Friday, April 21, 2006
Federal Court Refuses to Enforce Contractually-Shortened Statute of Limitations
I could not possibly improve upon Judge Richard Alan Enslen's description of this case:
Defendant Stryker Medical Division set a trap for the unwary when it hired Plaintiff Timothy R. Conway. The name of the trap was a six-month limitation on any claim brought under the Family and Medical Leave Act of 1993 ("FMLA").
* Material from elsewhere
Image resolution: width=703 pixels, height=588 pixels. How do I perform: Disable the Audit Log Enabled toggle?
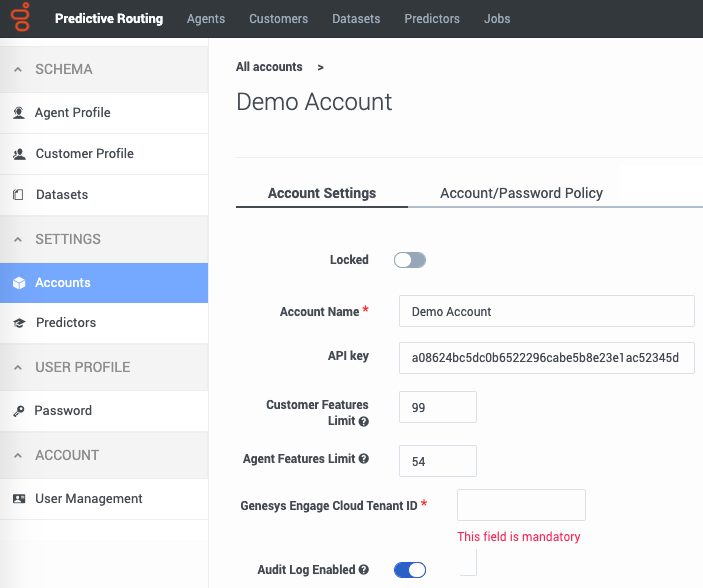coord(410,570)
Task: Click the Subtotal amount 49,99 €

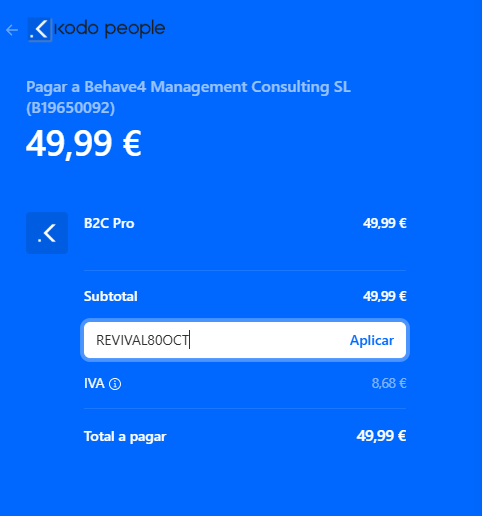Action: click(385, 296)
Plaintiff nominally agreed to the trap when he signed a form application for employment complete with legal language promising that he had read it (though of course, no production worker would ever attempt to negotiate form language, which is offered on a take it or leave it basis and which is why workers pay little attention to such forms). When Plaintiff was discharged by Defendant, he consulted with Plaintiff' s attorney who filed suit on his behalf after the expiration of the six-month period, but well before the expiration of the statutory limitation period. The trap has now been sprung by Defendant's filing of a Motion for Summary Judgment premised on the artificial limitation period. The Court is no party to the unconscionable limitation on FMLA claims and now holds it to be unenforceable under the terms of FMLA and as a matter of public policy.
Conway v. Stryker Medical Div., No. 4:05-CIV-40, 2006 WL 1008670 (W.D. Mich. Apr. 18, 2006) (Westlaw password required).